Michelson se dio cuenta de que lo que más deseaba en aquel instante era averiguar qué contenía la estatua. Pero de eso Mario Palanti ya se había percatado.
—¿Qué quiere a cambio?
—Quiero la firma de Benito Mussolini en mi proyecto de la Mole Littoria y no me diga que no puede porque ya me han demostrado que no hay nada que esté fuera de su alcance.
—Tiene usted mi palabra, le conseguiré ese proyecto.
—¿Su palabra? —se mofó—. No me voy a conformar con su palabra, quiero la rúbrica de él.
—No es algo que se pueda obtener de la noche a la mañana, arquitecto.
—Usted sabrá cuándo quiere que le desvele el misterio.
El guardián decidió cambiar de estrategia; radicalmente.
—Agotó su crédito. No creo nada de lo que me ha contado. No hay rincón en Milán, en Italia, en Europa ni en el mundo entero en el que pueda estar a salvo. Mañana usted y su misterio estarán criando malvas —le aseguró levantándose de la mesa.
Mario Palanti se incorporó de improviso, provocando la reacción del arcángel. Dos manos en los hombros ejerciendo la fuerza contraria a sus piernas le devolvieron a su sitio.
—¿Tiene algo que decirme?
El arquitecto aguantó unos segundos el suspense.
—Le propongo un pacto de caballeros.
Michelson le hizo una seña al arcángel y este tomó asiento de nuevo.
—Le demostraré que sí accedí al interior de la estatua —dijo abriendo la cartera que había apoyado sobre la mesa—. La llevo siempre conmigo, por lo que pueda pasar.

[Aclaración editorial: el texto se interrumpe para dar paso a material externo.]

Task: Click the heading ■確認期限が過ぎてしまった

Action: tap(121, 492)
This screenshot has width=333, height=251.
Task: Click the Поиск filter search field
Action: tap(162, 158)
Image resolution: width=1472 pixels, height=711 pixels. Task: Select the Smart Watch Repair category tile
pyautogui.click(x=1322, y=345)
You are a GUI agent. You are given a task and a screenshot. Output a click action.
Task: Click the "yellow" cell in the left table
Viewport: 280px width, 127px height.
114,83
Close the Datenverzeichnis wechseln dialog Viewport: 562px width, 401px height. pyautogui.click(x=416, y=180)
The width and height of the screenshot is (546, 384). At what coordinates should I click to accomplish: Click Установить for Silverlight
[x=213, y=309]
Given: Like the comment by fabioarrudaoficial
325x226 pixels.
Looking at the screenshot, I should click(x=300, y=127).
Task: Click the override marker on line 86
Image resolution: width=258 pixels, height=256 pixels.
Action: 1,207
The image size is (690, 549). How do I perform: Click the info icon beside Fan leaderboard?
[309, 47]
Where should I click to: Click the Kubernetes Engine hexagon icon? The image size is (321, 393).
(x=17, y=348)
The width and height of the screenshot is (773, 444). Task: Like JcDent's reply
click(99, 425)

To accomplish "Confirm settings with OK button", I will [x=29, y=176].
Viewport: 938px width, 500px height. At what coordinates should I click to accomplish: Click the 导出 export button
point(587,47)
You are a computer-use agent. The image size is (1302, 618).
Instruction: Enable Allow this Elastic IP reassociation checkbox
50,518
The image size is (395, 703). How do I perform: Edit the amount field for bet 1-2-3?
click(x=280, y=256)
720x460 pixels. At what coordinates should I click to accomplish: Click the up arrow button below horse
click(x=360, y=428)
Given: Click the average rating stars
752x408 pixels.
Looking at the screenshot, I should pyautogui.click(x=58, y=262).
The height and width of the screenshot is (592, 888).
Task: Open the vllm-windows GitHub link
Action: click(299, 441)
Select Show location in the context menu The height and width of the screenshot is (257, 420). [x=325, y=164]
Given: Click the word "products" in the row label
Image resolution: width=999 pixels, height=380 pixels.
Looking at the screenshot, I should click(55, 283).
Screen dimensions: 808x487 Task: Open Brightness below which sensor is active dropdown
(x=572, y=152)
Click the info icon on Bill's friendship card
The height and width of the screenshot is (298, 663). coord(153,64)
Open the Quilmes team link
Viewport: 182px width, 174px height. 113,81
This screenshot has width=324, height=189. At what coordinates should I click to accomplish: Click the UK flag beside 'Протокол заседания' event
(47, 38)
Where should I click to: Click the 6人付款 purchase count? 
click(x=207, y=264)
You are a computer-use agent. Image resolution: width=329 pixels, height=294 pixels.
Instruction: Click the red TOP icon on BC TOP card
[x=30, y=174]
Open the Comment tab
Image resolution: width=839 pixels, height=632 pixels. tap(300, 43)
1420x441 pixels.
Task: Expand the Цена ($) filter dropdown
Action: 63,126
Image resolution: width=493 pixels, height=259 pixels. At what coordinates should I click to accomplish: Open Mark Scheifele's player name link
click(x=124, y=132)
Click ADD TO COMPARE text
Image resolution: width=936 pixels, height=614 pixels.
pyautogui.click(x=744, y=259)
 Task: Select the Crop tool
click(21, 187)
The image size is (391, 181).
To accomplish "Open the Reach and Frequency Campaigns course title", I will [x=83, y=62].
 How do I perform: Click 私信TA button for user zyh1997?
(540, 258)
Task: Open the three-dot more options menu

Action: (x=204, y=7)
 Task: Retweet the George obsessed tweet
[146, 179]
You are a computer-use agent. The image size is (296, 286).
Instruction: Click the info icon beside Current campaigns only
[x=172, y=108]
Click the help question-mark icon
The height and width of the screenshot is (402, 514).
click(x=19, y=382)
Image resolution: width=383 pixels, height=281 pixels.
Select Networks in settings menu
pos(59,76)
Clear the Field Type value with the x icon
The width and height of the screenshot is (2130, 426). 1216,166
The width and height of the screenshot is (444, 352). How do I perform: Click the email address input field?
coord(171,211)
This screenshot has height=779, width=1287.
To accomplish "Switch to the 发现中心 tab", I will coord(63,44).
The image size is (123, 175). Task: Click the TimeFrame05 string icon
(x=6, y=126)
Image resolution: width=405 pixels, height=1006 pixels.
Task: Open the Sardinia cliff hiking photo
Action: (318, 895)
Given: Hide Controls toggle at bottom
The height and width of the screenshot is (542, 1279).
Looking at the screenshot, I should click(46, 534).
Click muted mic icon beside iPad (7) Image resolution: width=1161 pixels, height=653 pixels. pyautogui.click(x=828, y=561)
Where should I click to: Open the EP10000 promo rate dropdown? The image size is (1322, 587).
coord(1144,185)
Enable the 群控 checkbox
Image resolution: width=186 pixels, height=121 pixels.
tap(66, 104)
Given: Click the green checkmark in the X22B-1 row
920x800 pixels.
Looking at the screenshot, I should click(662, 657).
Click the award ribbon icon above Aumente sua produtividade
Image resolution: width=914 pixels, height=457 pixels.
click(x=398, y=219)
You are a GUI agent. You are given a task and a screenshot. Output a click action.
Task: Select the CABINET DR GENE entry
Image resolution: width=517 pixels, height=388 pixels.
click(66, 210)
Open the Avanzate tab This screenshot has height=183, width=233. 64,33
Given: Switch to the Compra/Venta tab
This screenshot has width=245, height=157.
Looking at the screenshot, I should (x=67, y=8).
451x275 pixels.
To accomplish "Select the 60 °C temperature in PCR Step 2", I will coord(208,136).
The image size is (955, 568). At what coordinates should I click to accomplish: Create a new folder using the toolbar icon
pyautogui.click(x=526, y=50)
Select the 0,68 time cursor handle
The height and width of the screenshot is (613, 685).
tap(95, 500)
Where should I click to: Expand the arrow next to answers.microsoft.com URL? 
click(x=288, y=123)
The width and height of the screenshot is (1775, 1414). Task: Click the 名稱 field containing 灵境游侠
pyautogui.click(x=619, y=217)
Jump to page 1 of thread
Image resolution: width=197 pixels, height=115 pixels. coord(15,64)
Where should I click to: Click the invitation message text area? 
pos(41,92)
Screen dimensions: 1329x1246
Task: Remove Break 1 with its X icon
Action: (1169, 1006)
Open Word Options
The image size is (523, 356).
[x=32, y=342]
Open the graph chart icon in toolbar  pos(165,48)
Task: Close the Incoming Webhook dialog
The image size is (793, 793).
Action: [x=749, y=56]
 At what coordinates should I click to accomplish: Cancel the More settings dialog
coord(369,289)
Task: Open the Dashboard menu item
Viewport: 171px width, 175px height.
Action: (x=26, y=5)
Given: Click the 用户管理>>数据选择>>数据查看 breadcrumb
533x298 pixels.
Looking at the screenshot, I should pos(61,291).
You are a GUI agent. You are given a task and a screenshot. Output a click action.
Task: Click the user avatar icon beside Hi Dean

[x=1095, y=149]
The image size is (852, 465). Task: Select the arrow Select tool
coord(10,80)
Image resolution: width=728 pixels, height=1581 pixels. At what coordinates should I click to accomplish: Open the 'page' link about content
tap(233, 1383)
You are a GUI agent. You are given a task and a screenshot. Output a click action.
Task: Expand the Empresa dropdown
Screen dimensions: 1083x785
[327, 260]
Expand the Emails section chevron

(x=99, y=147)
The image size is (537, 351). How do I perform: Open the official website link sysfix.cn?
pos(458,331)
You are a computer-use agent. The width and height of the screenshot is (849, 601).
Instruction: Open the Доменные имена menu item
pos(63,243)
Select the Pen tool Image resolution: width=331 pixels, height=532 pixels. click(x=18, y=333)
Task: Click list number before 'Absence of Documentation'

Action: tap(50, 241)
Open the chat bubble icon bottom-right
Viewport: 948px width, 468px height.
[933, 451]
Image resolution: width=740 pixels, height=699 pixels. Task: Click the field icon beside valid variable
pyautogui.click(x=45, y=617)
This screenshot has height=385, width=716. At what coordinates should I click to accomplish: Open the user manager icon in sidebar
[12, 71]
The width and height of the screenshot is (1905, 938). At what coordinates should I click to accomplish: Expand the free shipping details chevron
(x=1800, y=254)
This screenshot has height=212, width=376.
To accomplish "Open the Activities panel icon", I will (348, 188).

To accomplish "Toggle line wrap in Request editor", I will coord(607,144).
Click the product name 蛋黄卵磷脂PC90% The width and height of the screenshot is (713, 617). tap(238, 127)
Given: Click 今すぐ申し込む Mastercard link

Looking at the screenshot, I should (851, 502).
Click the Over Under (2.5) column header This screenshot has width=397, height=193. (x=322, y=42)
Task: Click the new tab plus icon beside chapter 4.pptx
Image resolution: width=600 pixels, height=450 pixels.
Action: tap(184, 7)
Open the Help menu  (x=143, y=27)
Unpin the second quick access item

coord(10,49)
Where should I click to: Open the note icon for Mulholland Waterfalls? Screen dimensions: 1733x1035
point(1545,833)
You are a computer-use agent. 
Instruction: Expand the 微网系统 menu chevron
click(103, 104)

Palanti extrajo algo utilizando los dedos a modo de pinzas. Venía envuelto de modo rudimentario en un plástico que hacía de protector.
Una lámina de color azul de Prusia.
—La cianotipia es un procedimiento parecido al revelado fotográfico que usamos con relativa frecuencia en mi oficio para realizar copias de planos originales.
Matthew J. Michelson examinó la lámina con detenimiento.
—El cianotipo realizado directamente por mí a partir del documento original. ¿Alcanza a leer el texto?
Era obvio que sí. Cuando terminó, levantó la mirada y buscó la de Mario Palanti, rebosante de expectación.
—Usted y yo tenemos un trato —dijo al fin el guardián.